### Task input
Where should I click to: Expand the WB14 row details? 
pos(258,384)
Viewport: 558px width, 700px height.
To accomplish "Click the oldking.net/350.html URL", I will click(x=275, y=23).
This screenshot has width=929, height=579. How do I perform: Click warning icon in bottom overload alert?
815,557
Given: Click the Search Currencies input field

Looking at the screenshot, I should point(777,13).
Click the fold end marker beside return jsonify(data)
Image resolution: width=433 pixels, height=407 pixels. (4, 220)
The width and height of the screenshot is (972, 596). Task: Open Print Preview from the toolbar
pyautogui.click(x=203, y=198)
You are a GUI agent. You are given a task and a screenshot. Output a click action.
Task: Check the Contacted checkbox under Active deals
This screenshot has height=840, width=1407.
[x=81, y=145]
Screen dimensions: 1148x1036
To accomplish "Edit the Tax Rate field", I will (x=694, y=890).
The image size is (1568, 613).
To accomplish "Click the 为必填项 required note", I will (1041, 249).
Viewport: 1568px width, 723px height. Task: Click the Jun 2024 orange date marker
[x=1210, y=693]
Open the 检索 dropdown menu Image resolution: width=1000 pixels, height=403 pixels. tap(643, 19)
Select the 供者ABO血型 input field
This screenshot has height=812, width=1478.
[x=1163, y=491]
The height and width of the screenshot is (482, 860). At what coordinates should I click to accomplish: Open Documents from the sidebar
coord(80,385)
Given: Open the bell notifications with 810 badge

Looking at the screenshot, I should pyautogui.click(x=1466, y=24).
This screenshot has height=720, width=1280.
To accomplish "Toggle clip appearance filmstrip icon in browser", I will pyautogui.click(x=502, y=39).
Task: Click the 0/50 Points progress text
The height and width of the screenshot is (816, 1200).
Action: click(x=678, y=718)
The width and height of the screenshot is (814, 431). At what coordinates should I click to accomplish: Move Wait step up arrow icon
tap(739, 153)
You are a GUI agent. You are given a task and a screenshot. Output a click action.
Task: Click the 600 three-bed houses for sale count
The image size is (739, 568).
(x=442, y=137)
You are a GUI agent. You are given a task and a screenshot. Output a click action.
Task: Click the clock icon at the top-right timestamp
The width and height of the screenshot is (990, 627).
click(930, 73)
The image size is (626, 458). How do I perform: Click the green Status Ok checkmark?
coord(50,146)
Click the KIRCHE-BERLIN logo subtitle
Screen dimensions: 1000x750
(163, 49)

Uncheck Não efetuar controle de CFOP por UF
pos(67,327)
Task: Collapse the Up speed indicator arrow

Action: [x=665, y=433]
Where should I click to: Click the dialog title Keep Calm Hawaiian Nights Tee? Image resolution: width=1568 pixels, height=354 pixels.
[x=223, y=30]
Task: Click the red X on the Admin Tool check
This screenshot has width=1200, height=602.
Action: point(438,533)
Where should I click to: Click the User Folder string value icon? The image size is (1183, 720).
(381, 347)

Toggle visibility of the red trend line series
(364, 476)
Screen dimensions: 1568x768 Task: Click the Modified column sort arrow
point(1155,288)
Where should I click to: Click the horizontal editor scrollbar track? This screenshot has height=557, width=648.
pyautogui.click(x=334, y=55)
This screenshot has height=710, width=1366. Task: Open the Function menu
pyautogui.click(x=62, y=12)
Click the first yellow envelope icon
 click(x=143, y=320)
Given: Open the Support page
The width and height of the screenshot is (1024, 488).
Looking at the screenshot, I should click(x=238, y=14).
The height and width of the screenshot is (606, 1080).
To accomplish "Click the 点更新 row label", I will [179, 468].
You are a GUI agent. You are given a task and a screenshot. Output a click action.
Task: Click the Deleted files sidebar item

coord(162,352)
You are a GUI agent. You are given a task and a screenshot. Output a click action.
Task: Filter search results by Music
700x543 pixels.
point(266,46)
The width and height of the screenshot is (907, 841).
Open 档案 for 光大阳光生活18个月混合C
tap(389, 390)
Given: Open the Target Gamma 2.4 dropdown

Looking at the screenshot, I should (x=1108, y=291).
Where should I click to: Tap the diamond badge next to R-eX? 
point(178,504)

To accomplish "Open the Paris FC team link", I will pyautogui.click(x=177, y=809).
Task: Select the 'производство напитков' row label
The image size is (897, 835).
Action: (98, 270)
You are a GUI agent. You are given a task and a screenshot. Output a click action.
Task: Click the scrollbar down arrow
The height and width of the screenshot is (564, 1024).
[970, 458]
######
Every record must be output again with its wording unchanged.

*Your response*
Where should I click to: Expand the WB14 row details? 
pos(258,384)
Viewport: 558px width, 700px height.
To accomplish "Click the oldking.net/350.html URL", I will click(x=275, y=23).
This screenshot has width=929, height=579. How do I perform: Click warning icon in bottom overload alert?
815,557
Given: Click the Search Currencies input field

Looking at the screenshot, I should point(777,13).
Click the fold end marker beside return jsonify(data)
Image resolution: width=433 pixels, height=407 pixels. (4, 220)
The width and height of the screenshot is (972, 596). Task: Open Print Preview from the toolbar
pyautogui.click(x=203, y=198)
You are a GUI agent. You are given a task and a screenshot. Output a click action.
Task: Check the Contacted checkbox under Active deals
This screenshot has height=840, width=1407.
[x=81, y=145]
Screen dimensions: 1148x1036
To accomplish "Edit the Tax Rate field", I will (x=694, y=890).
The image size is (1568, 613).
To accomplish "Click the 为必填项 required note", I will (1041, 249).
Viewport: 1568px width, 723px height. Task: Click the Jun 2024 orange date marker
[x=1210, y=693]
Open the 检索 dropdown menu Image resolution: width=1000 pixels, height=403 pixels. tap(643, 19)
Select the 供者ABO血型 input field
This screenshot has height=812, width=1478.
[x=1163, y=491]
The height and width of the screenshot is (482, 860). At what coordinates should I click to accomplish: Open Documents from the sidebar
coord(80,385)
Given: Open the bell notifications with 810 badge

Looking at the screenshot, I should pyautogui.click(x=1466, y=24).
This screenshot has height=720, width=1280.
To accomplish "Toggle clip appearance filmstrip icon in browser", I will pyautogui.click(x=502, y=39).
Task: Click the 0/50 Points progress text
The height and width of the screenshot is (816, 1200).
Action: click(x=678, y=718)
The width and height of the screenshot is (814, 431). At what coordinates should I click to accomplish: Move Wait step up arrow icon
tap(739, 153)
You are a GUI agent. You are given a task and a screenshot. Output a click action.
Task: Click the 600 three-bed houses for sale count
The image size is (739, 568).
(x=442, y=137)
You are a GUI agent. You are given a task and a screenshot. Output a click action.
Task: Click the clock icon at the top-right timestamp
The width and height of the screenshot is (990, 627).
click(930, 73)
The image size is (626, 458). How do I perform: Click the green Status Ok checkmark?
coord(50,146)
Click the KIRCHE-BERLIN logo subtitle
Screen dimensions: 1000x750
(163, 49)

Uncheck Não efetuar controle de CFOP por UF
pos(67,327)
Task: Collapse the Up speed indicator arrow

Action: [x=665, y=433]
Where should I click to: Click the dialog title Keep Calm Hawaiian Nights Tee? Image resolution: width=1568 pixels, height=354 pixels.
[x=223, y=30]
Task: Click the red X on the Admin Tool check
This screenshot has width=1200, height=602.
Action: point(438,533)
Where should I click to: Click the User Folder string value icon? The image size is (1183, 720).
(381, 347)

Toggle visibility of the red trend line series
(364, 476)
Screen dimensions: 1568x768 Task: Click the Modified column sort arrow
point(1155,288)
Where should I click to: Click the horizontal editor scrollbar track? This screenshot has height=557, width=648.
pyautogui.click(x=334, y=55)
This screenshot has height=710, width=1366. Task: Open the Function menu
pyautogui.click(x=62, y=12)
Click the first yellow envelope icon
 click(x=143, y=320)
Given: Open the Support page
The width and height of the screenshot is (1024, 488).
Looking at the screenshot, I should click(x=238, y=14).
The height and width of the screenshot is (606, 1080).
To accomplish "Click the 点更新 row label", I will [179, 468].
You are a GUI agent. You are given a task and a screenshot. Output a click action.
Task: Click the Deleted files sidebar item

coord(162,352)
You are a GUI agent. You are given a task and a screenshot. Output a click action.
Task: Filter search results by Music
700x543 pixels.
point(266,46)
The width and height of the screenshot is (907, 841).
Open 档案 for 光大阳光生活18个月混合C
tap(389, 390)
Given: Open the Target Gamma 2.4 dropdown

Looking at the screenshot, I should (x=1108, y=291).
Where should I click to: Tap the diamond badge next to R-eX? 
point(178,504)

To accomplish "Open the Paris FC team link", I will pyautogui.click(x=177, y=809).
Task: Select the 'производство напитков' row label
The image size is (897, 835).
Action: (98, 270)
You are a GUI agent. You are given a task and a screenshot. Output a click action.
Task: Click the scrollbar down arrow
The height and width of the screenshot is (564, 1024).
[970, 458]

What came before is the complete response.